# [Data]
+++

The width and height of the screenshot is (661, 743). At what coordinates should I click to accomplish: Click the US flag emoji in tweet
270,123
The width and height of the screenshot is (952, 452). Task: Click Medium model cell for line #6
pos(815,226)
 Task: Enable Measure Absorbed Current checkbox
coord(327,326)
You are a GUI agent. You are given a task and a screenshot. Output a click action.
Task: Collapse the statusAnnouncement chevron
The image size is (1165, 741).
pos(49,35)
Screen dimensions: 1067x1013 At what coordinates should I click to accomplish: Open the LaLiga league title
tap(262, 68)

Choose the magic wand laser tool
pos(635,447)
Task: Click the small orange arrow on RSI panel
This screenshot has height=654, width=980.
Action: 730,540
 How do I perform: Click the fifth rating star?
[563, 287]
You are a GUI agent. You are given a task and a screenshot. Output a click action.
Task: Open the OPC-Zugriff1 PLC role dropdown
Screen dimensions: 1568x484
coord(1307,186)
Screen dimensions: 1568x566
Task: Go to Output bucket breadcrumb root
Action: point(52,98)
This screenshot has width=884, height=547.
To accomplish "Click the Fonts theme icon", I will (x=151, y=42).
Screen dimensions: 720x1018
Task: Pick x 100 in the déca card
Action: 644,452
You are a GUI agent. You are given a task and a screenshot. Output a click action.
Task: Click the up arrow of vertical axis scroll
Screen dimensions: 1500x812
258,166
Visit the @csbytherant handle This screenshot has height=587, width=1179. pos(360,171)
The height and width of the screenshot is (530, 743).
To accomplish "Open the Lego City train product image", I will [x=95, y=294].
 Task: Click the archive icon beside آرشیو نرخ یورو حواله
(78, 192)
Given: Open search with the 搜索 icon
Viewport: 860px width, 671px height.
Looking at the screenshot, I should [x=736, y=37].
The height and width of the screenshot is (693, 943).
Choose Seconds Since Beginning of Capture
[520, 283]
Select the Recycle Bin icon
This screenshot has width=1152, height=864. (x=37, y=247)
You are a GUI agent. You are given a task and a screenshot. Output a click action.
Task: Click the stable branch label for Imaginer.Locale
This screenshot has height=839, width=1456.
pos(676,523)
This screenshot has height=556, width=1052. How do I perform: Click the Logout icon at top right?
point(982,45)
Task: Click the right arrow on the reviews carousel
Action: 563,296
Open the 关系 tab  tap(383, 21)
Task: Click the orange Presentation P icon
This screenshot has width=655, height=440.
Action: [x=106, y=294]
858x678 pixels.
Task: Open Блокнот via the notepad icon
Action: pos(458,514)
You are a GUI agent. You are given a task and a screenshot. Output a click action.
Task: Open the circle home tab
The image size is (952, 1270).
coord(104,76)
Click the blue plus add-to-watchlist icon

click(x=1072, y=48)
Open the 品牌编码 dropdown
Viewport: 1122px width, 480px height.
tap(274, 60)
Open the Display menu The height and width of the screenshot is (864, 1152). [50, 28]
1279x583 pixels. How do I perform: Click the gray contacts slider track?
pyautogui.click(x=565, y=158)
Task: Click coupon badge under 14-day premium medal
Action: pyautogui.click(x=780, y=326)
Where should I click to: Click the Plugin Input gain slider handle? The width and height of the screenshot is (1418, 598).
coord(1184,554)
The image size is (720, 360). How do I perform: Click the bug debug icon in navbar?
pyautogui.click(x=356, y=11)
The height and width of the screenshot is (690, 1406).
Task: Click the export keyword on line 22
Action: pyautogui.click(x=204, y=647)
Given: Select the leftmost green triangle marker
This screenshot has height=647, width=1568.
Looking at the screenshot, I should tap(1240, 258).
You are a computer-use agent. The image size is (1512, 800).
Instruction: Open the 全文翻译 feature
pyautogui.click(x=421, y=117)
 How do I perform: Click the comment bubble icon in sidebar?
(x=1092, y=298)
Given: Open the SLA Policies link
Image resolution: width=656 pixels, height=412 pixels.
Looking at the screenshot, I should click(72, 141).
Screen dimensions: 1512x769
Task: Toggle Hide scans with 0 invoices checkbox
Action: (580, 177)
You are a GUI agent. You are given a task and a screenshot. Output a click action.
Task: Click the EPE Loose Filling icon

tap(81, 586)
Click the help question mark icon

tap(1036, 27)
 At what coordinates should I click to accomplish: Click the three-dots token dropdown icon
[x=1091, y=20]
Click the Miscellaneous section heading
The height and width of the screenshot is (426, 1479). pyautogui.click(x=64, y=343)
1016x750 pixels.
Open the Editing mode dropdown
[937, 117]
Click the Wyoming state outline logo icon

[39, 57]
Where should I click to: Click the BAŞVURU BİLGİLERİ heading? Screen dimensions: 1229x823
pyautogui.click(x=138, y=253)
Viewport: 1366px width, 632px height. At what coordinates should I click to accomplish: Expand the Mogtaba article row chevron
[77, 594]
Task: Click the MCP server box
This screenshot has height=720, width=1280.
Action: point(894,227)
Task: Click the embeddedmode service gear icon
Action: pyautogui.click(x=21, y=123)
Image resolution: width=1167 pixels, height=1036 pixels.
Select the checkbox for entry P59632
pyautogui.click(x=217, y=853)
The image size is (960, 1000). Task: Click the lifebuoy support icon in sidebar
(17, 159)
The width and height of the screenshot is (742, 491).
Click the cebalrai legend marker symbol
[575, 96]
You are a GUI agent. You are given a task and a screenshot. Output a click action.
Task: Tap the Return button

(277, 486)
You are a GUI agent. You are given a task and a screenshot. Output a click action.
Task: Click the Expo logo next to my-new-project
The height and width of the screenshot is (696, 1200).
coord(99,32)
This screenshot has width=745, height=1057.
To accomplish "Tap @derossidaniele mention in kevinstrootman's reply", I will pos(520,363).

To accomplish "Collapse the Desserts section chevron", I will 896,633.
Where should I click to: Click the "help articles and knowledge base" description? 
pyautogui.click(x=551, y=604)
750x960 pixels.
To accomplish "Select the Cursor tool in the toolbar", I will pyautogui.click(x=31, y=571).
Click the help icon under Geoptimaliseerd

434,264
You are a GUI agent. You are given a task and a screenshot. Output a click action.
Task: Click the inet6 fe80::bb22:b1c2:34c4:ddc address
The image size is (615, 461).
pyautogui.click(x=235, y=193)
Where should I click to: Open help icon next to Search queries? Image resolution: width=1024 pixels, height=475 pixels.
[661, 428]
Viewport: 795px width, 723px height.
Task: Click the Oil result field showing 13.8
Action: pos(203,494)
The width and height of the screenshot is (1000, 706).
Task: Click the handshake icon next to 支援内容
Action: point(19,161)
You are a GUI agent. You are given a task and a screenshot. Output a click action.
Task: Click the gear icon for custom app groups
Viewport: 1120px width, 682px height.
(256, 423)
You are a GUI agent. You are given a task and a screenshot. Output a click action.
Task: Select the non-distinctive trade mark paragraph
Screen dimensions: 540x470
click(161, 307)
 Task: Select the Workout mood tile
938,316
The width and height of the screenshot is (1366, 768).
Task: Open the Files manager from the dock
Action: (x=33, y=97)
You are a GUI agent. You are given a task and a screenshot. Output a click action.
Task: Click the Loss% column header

+++

# [Exercise requirements]
When you answer, set down the entries above precisely as they read.

# [Answer]
The width and height of the screenshot is (661, 743). At what coordinates should I click to accomplish: Click the US flag emoji in tweet
270,123
The width and height of the screenshot is (952, 452). Task: Click Medium model cell for line #6
pos(815,226)
 Task: Enable Measure Absorbed Current checkbox
coord(327,326)
You are a GUI agent. You are given a task and a screenshot. Output a click action.
Task: Collapse the statusAnnouncement chevron
The image size is (1165, 741).
pos(49,35)
Screen dimensions: 1067x1013 At what coordinates should I click to accomplish: Open the LaLiga league title
tap(262, 68)

Choose the magic wand laser tool
pos(635,447)
Task: Click the small orange arrow on RSI panel
This screenshot has height=654, width=980.
Action: 730,540
 How do I perform: Click the fifth rating star?
[563, 287]
You are a GUI agent. You are given a task and a screenshot. Output a click action.
Task: Open the OPC-Zugriff1 PLC role dropdown
Screen dimensions: 1568x484
coord(1307,186)
Screen dimensions: 1568x566
Task: Go to Output bucket breadcrumb root
Action: point(52,98)
This screenshot has width=884, height=547.
To accomplish "Click the Fonts theme icon", I will (x=151, y=42).
Screen dimensions: 720x1018
Task: Pick x 100 in the déca card
Action: 644,452
You are a GUI agent. You are given a task and a screenshot. Output a click action.
Task: Click the up arrow of vertical axis scroll
Screen dimensions: 1500x812
258,166
Visit the @csbytherant handle This screenshot has height=587, width=1179. pos(360,171)
The height and width of the screenshot is (530, 743).
To accomplish "Open the Lego City train product image", I will [x=95, y=294].
 Task: Click the archive icon beside آرشیو نرخ یورو حواله
(78, 192)
Given: Open search with the 搜索 icon
Viewport: 860px width, 671px height.
Looking at the screenshot, I should [x=736, y=37].
The height and width of the screenshot is (693, 943).
Choose Seconds Since Beginning of Capture
[520, 283]
Select the Recycle Bin icon
This screenshot has width=1152, height=864. (x=37, y=247)
You are a GUI agent. You are given a task and a screenshot. Output a click action.
Task: Click the stable branch label for Imaginer.Locale
This screenshot has height=839, width=1456.
pos(676,523)
This screenshot has height=556, width=1052. How do I perform: Click the Logout icon at top right?
point(982,45)
Task: Click the right arrow on the reviews carousel
Action: 563,296
Open the 关系 tab  tap(383, 21)
Task: Click the orange Presentation P icon
This screenshot has width=655, height=440.
Action: [x=106, y=294]
858x678 pixels.
Task: Open Блокнот via the notepad icon
Action: pos(458,514)
You are a GUI agent. You are given a task and a screenshot. Output a click action.
Task: Open the circle home tab
The image size is (952, 1270).
coord(104,76)
Click the blue plus add-to-watchlist icon

click(x=1072, y=48)
Open the 品牌编码 dropdown
Viewport: 1122px width, 480px height.
tap(274, 60)
Open the Display menu The height and width of the screenshot is (864, 1152). [50, 28]
1279x583 pixels. How do I perform: Click the gray contacts slider track?
pyautogui.click(x=565, y=158)
Task: Click coupon badge under 14-day premium medal
Action: pyautogui.click(x=780, y=326)
Where should I click to: Click the Plugin Input gain slider handle? The width and height of the screenshot is (1418, 598).
coord(1184,554)
The image size is (720, 360). How do I perform: Click the bug debug icon in navbar?
pyautogui.click(x=356, y=11)
The height and width of the screenshot is (690, 1406).
Task: Click the export keyword on line 22
Action: pyautogui.click(x=204, y=647)
Given: Select the leftmost green triangle marker
This screenshot has height=647, width=1568.
Looking at the screenshot, I should tap(1240, 258).
You are a computer-use agent. The image size is (1512, 800).
Instruction: Open the 全文翻译 feature
pyautogui.click(x=421, y=117)
 How do I perform: Click the comment bubble icon in sidebar?
(x=1092, y=298)
Given: Open the SLA Policies link
Image resolution: width=656 pixels, height=412 pixels.
Looking at the screenshot, I should click(72, 141).
Screen dimensions: 1512x769
Task: Toggle Hide scans with 0 invoices checkbox
Action: (580, 177)
You are a GUI agent. You are given a task and a screenshot. Output a click action.
Task: Click the EPE Loose Filling icon

tap(81, 586)
Click the help question mark icon

tap(1036, 27)
 At what coordinates should I click to accomplish: Click the three-dots token dropdown icon
[x=1091, y=20]
Click the Miscellaneous section heading
The height and width of the screenshot is (426, 1479). pyautogui.click(x=64, y=343)
1016x750 pixels.
Open the Editing mode dropdown
[937, 117]
Click the Wyoming state outline logo icon

[39, 57]
Where should I click to: Click the BAŞVURU BİLGİLERİ heading? Screen dimensions: 1229x823
pyautogui.click(x=138, y=253)
Viewport: 1366px width, 632px height. At what coordinates should I click to accomplish: Expand the Mogtaba article row chevron
[77, 594]
Task: Click the MCP server box
This screenshot has height=720, width=1280.
Action: point(894,227)
Task: Click the embeddedmode service gear icon
Action: pyautogui.click(x=21, y=123)
Image resolution: width=1167 pixels, height=1036 pixels.
Select the checkbox for entry P59632
pyautogui.click(x=217, y=853)
The image size is (960, 1000). Task: Click the lifebuoy support icon in sidebar
(17, 159)
The width and height of the screenshot is (742, 491).
Click the cebalrai legend marker symbol
[575, 96]
You are a GUI agent. You are given a task and a screenshot. Output a click action.
Task: Tap the Return button

(277, 486)
You are a GUI agent. You are given a task and a screenshot. Output a click action.
Task: Click the Expo logo next to my-new-project
The height and width of the screenshot is (696, 1200).
coord(99,32)
This screenshot has width=745, height=1057.
To accomplish "Tap @derossidaniele mention in kevinstrootman's reply", I will pos(520,363).

To accomplish "Collapse the Desserts section chevron", I will 896,633.
Where should I click to: Click the "help articles and knowledge base" description? 
pyautogui.click(x=551, y=604)
750x960 pixels.
To accomplish "Select the Cursor tool in the toolbar", I will pyautogui.click(x=31, y=571).
Click the help icon under Geoptimaliseerd

434,264
You are a GUI agent. You are given a task and a screenshot. Output a click action.
Task: Click the inet6 fe80::bb22:b1c2:34c4:ddc address
The image size is (615, 461).
pyautogui.click(x=235, y=193)
Where should I click to: Open help icon next to Search queries? Image resolution: width=1024 pixels, height=475 pixels.
[661, 428]
Viewport: 795px width, 723px height.
Task: Click the Oil result field showing 13.8
Action: pos(203,494)
The width and height of the screenshot is (1000, 706).
Task: Click the handshake icon next to 支援内容
Action: point(19,161)
You are a GUI agent. You are given a task and a screenshot. Output a click action.
Task: Click the gear icon for custom app groups
Viewport: 1120px width, 682px height.
(256, 423)
You are a GUI agent. You are given a task and a screenshot. Output a click action.
Task: Select the non-distinctive trade mark paragraph
Screen dimensions: 540x470
click(161, 307)
 Task: Select the Workout mood tile
938,316
The width and height of the screenshot is (1366, 768).
Task: Open the Files manager from the dock
Action: (x=33, y=97)
You are a GUI agent. You are given a task and a screenshot. Output a click action.
Task: Click the Loss% column header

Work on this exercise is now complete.